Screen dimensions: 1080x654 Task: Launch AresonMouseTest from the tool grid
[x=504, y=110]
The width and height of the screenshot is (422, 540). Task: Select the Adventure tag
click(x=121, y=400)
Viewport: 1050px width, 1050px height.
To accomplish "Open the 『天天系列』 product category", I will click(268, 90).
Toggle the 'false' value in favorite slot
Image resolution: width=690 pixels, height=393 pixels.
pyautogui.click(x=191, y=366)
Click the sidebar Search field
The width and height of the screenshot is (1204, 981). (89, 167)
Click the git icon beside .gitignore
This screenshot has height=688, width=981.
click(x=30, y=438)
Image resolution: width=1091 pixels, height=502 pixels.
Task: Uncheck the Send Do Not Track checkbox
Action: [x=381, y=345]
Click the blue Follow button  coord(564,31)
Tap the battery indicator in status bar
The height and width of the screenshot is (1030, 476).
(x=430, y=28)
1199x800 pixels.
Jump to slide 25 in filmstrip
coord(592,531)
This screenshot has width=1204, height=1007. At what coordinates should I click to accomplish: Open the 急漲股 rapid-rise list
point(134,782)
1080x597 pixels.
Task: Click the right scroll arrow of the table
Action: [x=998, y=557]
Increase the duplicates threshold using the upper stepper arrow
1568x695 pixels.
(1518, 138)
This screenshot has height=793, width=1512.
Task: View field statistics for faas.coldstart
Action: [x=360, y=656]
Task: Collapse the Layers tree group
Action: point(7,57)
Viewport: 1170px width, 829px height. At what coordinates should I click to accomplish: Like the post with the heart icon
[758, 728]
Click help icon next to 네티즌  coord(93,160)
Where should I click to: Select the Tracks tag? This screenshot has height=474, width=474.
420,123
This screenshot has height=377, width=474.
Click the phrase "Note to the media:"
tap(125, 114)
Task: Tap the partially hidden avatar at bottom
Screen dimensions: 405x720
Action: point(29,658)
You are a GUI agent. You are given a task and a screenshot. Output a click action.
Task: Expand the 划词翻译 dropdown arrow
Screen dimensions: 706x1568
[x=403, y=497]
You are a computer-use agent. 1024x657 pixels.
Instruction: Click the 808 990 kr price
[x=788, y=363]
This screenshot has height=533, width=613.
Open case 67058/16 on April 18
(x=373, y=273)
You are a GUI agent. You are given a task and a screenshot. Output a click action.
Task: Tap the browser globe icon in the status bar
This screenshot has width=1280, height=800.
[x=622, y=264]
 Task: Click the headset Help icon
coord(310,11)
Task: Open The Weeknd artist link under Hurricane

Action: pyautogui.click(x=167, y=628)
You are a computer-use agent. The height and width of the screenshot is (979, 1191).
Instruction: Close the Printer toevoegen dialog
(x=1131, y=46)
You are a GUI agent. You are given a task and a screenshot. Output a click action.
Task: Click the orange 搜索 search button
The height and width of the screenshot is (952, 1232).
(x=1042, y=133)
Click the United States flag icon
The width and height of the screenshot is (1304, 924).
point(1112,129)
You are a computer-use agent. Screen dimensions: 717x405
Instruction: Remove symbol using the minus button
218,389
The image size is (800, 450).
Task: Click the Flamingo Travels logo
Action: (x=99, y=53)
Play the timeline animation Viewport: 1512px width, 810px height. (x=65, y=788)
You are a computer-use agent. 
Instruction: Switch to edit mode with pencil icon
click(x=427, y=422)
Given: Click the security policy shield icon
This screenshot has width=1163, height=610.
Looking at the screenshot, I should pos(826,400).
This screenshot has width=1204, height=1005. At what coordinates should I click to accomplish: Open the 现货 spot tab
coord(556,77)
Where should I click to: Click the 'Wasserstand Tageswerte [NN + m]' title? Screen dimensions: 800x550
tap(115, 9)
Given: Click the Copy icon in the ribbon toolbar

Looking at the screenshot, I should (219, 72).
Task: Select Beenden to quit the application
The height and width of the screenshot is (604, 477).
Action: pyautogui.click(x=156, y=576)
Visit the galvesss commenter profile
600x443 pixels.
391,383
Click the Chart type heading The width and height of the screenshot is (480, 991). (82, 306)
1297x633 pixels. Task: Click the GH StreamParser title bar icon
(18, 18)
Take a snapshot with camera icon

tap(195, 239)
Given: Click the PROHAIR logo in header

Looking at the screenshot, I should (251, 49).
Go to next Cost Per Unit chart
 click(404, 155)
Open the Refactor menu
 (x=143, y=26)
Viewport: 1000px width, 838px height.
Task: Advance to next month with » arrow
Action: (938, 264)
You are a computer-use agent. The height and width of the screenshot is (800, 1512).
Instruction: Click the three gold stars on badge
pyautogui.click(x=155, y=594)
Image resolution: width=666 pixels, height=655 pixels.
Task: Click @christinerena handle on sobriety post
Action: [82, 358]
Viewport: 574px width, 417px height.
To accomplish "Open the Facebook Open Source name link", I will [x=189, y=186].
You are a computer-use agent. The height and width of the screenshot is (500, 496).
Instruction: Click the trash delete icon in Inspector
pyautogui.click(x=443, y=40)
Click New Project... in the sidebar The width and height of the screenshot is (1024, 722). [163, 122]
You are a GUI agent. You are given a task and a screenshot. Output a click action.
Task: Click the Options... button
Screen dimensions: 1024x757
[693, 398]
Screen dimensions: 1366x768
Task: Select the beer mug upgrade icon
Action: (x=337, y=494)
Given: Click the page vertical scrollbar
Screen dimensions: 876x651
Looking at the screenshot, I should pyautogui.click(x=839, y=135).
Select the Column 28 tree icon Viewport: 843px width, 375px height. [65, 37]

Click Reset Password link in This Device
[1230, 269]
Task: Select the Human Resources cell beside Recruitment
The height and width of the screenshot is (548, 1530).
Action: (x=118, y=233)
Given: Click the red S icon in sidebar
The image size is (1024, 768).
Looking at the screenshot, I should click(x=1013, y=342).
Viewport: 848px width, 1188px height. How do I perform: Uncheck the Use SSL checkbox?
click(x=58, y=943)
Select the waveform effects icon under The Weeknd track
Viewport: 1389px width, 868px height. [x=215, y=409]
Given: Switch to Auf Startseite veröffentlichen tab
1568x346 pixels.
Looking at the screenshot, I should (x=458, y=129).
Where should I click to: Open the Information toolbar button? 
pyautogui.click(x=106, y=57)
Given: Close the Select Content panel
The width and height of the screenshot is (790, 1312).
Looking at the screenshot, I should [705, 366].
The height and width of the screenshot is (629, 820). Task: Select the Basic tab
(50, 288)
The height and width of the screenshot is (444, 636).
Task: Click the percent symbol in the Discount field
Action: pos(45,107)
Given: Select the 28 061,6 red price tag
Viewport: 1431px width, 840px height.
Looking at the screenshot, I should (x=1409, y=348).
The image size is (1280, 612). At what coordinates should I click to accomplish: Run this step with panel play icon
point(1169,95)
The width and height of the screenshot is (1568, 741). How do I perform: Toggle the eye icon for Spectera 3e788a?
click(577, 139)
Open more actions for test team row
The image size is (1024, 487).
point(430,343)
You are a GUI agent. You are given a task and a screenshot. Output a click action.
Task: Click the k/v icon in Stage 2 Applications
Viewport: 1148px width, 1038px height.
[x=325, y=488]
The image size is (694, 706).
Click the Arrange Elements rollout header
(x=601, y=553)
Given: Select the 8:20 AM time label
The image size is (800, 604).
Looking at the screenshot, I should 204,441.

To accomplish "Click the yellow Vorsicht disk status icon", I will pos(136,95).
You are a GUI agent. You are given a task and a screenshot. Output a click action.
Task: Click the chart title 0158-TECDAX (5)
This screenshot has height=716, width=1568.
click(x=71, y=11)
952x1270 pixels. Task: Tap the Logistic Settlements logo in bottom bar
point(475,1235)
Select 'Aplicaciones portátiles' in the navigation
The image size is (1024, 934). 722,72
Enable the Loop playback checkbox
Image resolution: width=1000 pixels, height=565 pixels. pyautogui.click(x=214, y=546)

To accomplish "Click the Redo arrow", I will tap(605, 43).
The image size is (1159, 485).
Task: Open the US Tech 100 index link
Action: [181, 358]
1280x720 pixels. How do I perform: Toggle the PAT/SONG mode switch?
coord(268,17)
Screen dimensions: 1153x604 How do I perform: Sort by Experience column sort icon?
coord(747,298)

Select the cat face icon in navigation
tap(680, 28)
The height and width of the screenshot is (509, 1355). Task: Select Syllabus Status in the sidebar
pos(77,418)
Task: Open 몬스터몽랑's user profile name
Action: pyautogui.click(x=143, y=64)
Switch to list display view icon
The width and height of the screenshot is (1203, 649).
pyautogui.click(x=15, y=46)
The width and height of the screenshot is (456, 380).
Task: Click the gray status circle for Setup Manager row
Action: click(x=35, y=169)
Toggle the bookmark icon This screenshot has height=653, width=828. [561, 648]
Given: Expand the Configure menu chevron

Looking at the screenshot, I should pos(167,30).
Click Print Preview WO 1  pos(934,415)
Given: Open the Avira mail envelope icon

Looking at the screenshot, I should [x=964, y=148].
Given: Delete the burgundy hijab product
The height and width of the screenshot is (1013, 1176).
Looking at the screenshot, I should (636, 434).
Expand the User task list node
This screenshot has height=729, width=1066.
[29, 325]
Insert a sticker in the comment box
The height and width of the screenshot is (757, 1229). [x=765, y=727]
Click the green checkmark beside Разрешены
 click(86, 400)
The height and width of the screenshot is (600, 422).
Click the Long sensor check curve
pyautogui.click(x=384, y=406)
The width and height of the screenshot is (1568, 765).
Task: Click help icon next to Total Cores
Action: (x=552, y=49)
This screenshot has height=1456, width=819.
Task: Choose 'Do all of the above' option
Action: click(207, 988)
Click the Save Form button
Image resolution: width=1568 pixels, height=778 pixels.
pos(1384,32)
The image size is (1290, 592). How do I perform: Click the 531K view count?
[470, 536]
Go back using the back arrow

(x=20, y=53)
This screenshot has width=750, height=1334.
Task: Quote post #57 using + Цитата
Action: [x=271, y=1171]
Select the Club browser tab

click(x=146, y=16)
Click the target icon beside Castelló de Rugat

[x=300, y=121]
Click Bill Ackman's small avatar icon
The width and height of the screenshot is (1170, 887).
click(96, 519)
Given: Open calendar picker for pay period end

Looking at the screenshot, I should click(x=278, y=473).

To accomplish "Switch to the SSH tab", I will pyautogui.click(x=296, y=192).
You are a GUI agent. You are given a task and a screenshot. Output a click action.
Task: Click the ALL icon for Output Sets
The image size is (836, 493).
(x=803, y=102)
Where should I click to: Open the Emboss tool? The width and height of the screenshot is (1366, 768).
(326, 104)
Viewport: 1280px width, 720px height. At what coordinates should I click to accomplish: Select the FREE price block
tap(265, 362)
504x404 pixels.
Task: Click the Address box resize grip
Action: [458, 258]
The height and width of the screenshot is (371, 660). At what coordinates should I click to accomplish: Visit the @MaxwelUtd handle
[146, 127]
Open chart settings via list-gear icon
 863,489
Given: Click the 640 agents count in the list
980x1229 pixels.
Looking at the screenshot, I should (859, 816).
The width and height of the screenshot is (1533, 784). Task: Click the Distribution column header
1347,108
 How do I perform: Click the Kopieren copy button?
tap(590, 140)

_YOUR GOAL_
The lines holding the string "product" are what is needed from the material above.

_EXERCISE RESPONSE_
To accomplish "Open the 『天天系列』 product category", I will click(268, 90).
Given: Delete the burgundy hijab product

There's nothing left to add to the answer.